→ Exercises to complete:
a: Answer these questions using the article below about Cheniere Energy's request for an emissions exemption:
(i) About what share of the country's liquified natural gas exports is Cheniere Energy responsible for?
(ii) Which two groups criticized the company?
(iii) What position does James Hiatt hold?
b: Summarize the article below about Cheniere Energy's request for an emissions exemption in two sentences.

→ Text provided:
»»

Louisiana environmental groups criticized the nation’s largest exporter of liquified natural gas on Tuesday for asking the Biden administration to exempt the company from complying with an emissions standard meant to curb cancer-causing pollutants.
Cheniere Energy Inc.,the Houston-based company responsible for about 50 percent of the country’s exports of liquified natural gas (LNG), shouldn’t be allowed to skirt the Environmental Protection Agency’s emissions limits just because there’s an increased demand for natural gas abroad as a result of the war in Ukraine, the Louisiana Bucket Brigade and the Louisiana Environmental Action Network said.
Granting such an exemption would harm the very same fenceline communities President Joe Biden and his administration have pledged to protect, Louisiana Bucket Brigade Southwest coordinator James Hiatt said.
Industry executives are “hoping to exploit a global gas shortage to demand exemptions from already lax EPA limits,” Hiatt said. “Because it’s costly, Cheniere is asking for exemptions to EPA rules so they can continue to release cancer-causing pollutants into our communities – the same poor neighborhoods President Biden has vowed to protect.”

««

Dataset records
»»

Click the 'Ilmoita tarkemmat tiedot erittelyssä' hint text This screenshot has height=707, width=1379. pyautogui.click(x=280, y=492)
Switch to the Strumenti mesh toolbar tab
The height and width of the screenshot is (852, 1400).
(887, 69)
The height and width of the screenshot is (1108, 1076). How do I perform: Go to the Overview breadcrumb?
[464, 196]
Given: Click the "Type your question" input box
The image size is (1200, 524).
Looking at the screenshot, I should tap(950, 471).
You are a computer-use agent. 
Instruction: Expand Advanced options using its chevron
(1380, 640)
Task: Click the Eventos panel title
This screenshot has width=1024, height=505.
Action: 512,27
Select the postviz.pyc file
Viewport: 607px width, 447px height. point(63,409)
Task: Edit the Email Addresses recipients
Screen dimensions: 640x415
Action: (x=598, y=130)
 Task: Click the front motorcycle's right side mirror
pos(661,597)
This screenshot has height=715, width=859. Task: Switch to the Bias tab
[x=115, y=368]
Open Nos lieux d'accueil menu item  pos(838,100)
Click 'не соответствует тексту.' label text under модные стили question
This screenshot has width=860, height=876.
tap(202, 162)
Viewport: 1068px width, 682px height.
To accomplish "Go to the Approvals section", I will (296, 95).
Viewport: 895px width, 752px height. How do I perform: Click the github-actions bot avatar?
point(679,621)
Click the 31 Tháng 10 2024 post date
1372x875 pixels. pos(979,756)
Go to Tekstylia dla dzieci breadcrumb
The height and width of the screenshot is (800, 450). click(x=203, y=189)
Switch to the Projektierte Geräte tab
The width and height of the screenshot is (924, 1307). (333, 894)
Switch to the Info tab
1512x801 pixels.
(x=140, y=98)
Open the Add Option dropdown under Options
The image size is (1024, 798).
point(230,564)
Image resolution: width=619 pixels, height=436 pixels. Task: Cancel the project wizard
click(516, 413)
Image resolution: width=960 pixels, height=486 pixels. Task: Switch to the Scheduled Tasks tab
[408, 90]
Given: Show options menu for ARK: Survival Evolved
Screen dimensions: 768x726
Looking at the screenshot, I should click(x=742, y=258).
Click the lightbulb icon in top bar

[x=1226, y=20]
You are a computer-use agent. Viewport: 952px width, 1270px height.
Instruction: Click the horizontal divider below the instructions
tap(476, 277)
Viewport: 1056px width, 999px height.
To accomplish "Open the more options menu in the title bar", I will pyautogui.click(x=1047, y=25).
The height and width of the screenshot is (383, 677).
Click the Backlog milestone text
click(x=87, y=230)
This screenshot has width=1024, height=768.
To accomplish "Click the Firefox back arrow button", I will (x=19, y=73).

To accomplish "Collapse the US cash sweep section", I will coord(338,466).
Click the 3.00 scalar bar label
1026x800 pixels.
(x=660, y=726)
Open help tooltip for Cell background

««

→ Solutions to the tasks:
a:
(i) About 50 percent.
(ii) The Louisiana Bucket Brigade and the Louisiana Environmental Action Network.
(iii) He is the Southwest coordinator of the Louisiana Bucket Brigade.

b: Louisiana environmental groups criticized Cheniere Energy, the nation's largest exporter of liquified natural gas, for asking the Biden administration to exempt it from an EPA emissions standard meant to curb cancer-causing pollutants. The groups said increased demand for natural gas abroad due to the war in Ukraine should not let the company skirt the limits, and that an exemption would harm the fenceline communities the administration has pledged to protect.